TASKS TO COMPLETE:
(a) In the podcast transcript, who suggested the name for the podcast?
(b) Rewrite the stretch of the podcast transcript from "So, tonight I" through "let’s get started.", swapping "interviews" for "guest conversations".
(c) Write what comes next in the podcast transcript, picking up after its final sentence.

TEXT PASSAGE:
+++
Hi everyone! Welcome to another episode of the Spiritual Alien Podcast.
So, before I get started, Happy Podversary to me! It is the 11th of January and a night like tonight 2 years ago was when I finally decided to launch the podcast and take the risk of doing something new. In September of 2017 I was entertaining the idea of launching a podcast, since I was having issues with expanding my YouTube channel. My mother was the one who suggested the name for this podcast, I whipped out a couple of graphics, wrote two episodes I believe or three, and submitted it. And thus, here I am with you 2 years later. Thank you for being here with me and for listening to the podcast.
So, tonight I want to share with you 5 ways to grow your confidence in 2020. This episode is a small taste of one out of three upcoming podcast series’ that I’ll be releasing at some point during Spring or Summer, depending on how many interviews I do after this episode and depending on how I align the content. So I hope you like it and as always, I hope you find it helpful. Without further ado, let’s get started.
We all feel a bit insecure, or VERY insecure sometimes, or…most of the time, so how do we deal with this? How do we become more confident? While I am no confidence coach, I want to share with you 5 ways to grow your confidence and by all means don’t knock them until you try them. They may seem silly, but once you start to put in the work, you will realize it’s more challenging than you thought. That’s when you will begin to unwrap yourself to yourself and see where you need to work on so that you can improve your life.
One, visualize yourself as you want to be.
I am sure you probably admire someone on TV or social media, maybe elsewhere or even a family member. What makes you admire them? What is it that attracts you to them? These are the qualities that you wish to embody. Well, how can you embody these qualities? If it’s someone close to you, you can even ask them how they came to be who they are today and see what they answer! You can then write it down later on for future reference.
Two, make fun of your inner critic.
We all have that unhappy bitch in our subconscious who’s always bitching about anything, everything and everyone, including ourselves. Especially ourselves. “Oh you look dumb. You can’t do anything right. You’ll never find a man or woman. Stop pursuing that dream and get real.” and so on. Become aware of this thought pattern and stop it by making fun of it. This is a good way to evict that dumbass who’s living rent-free in your head.
Three, positive affirmations.
I have an alarm on my phone that reminds me every day to read a long list of affirmations that I wrote of all the positive characteristics I see in myself and positive qualities that I wish to embody. The positive qualities that I wish to embody came from observing my negative thought patterns and switching them. For example: “I hate myself.” to “I am learning to love myself.” and another one, “I can’t do anything right.” to “I am constantly learning, it’s ok to not know everything.” or how about this one, “I want to kill myself.” to “I am shedding my old self and stepping into a new version of myself.”
Pretty powerful stuff huh? I invite you to give it a shot.
Four, watch your circle.
Sometimes we are sleeping with the enemy. Or living with the enemy. Or hanging out with the enemy. Or working with the enemy. I am sure you get my point. Watch the speech and thought patterns of those around you, because believe it or not they have great influence over you and can shape your way of thinking, behaving and acting. This is how a pattern becomes a programmed pattern, due to external influence. Make sure it’s in a positive and uplifting way.
+++
DATA PROVIDED:
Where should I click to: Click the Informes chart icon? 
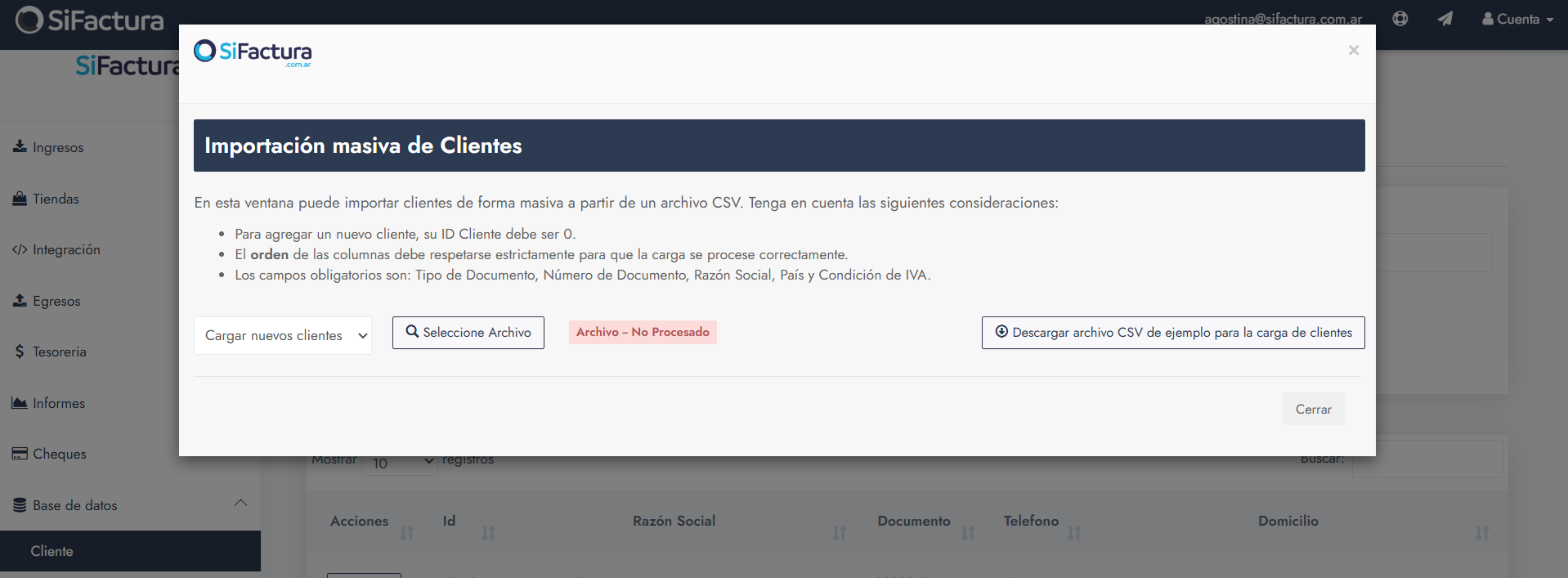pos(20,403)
+++
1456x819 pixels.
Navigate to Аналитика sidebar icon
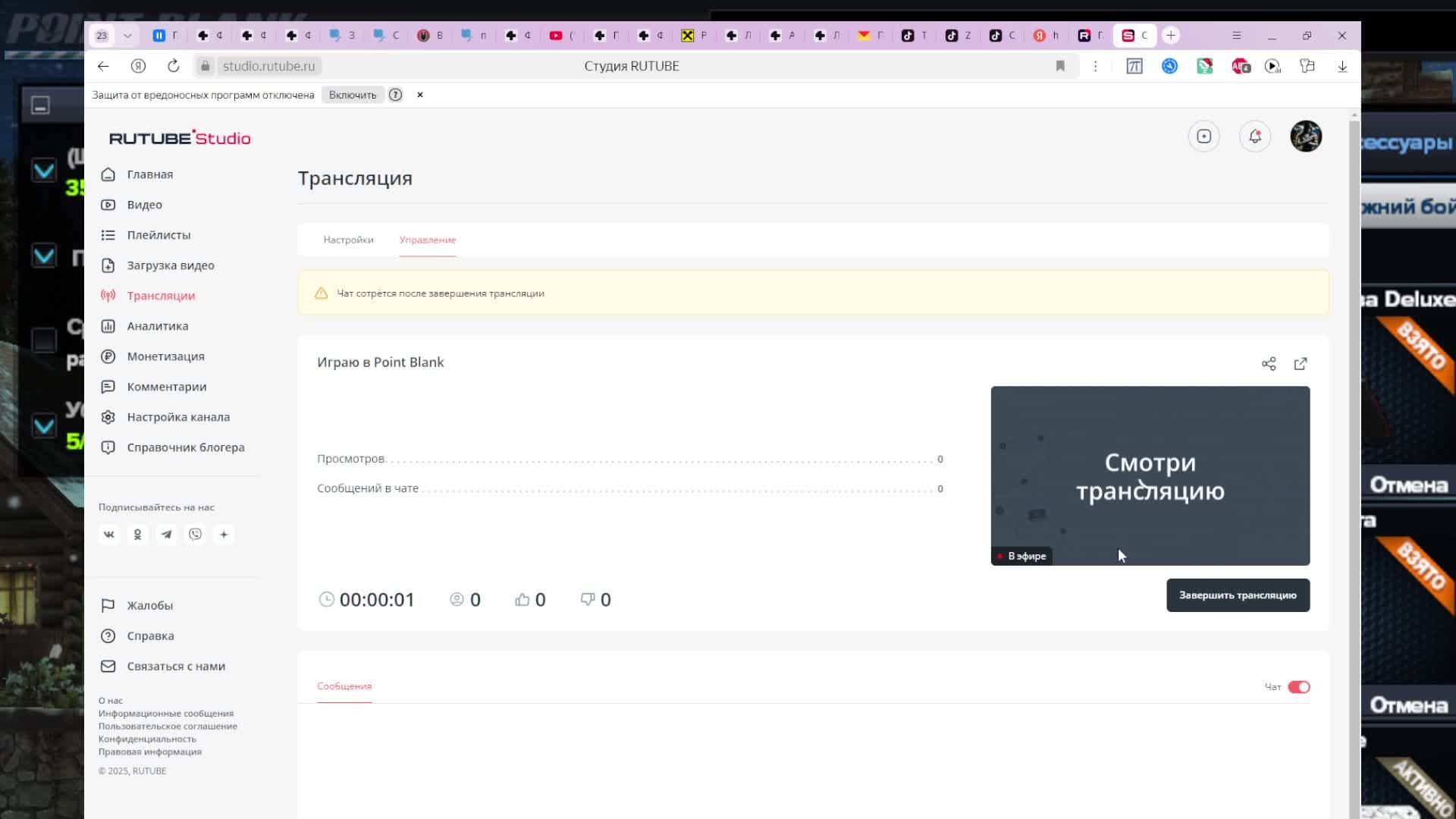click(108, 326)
+++
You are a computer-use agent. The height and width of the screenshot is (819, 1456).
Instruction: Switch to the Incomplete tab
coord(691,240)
+++
IN RESPONSE:
(a) The speaker's mother.

(b)
So, tonight I want to share with you 5 ways to grow your confidence in 2020. This episode is a small taste of one out of three upcoming podcast series’ that I’ll be releasing at some point during Spring or Summer, depending on how many guest conversations I do after this episode and depending on how I align the content. So I hope you like it and as always, I hope you find it helpful. Without further ado, let’s get started.

(c)
Five, take a risk.
Feel the fear and do it anyway. This is a quote I heard back in 2011 or 2012 from someone that I used to admire who unfortunately gave up her inspirational career to focus on her private life. Life is too short to procrastinate and not do something simply because you feel scared, or insecure, because you feel you’re too young or too old, or you think you are not too knowledgeable on the subject. The truth is, that’s all bullshit. There is no better time to start than now, so give yourself permission to go for it. And if it doesn’t turn out how you wanted it to, who cares, at least you did it and are now one step ahead from those who are still doubting and not doing anything to change their life.
Six, bonus tip. Mirror work.
If you are familiar with my first book, “Connecting The Stars,” you probably know who Drake is. If you don’t have it, I won’t spoil it for you so I won’t tell you. Last year, I was struggling with my mental health, I was in a really dark place, to the point that I was ready to give up on my life. Depression and suicidal tendencies are two things I have struggled with since 2017, so usually once a year I have a relapse, so last year was no different. Drake showed up one time during my meditation session and he suggested me something that I had no idea would take such a dark turn, but that was the point of it.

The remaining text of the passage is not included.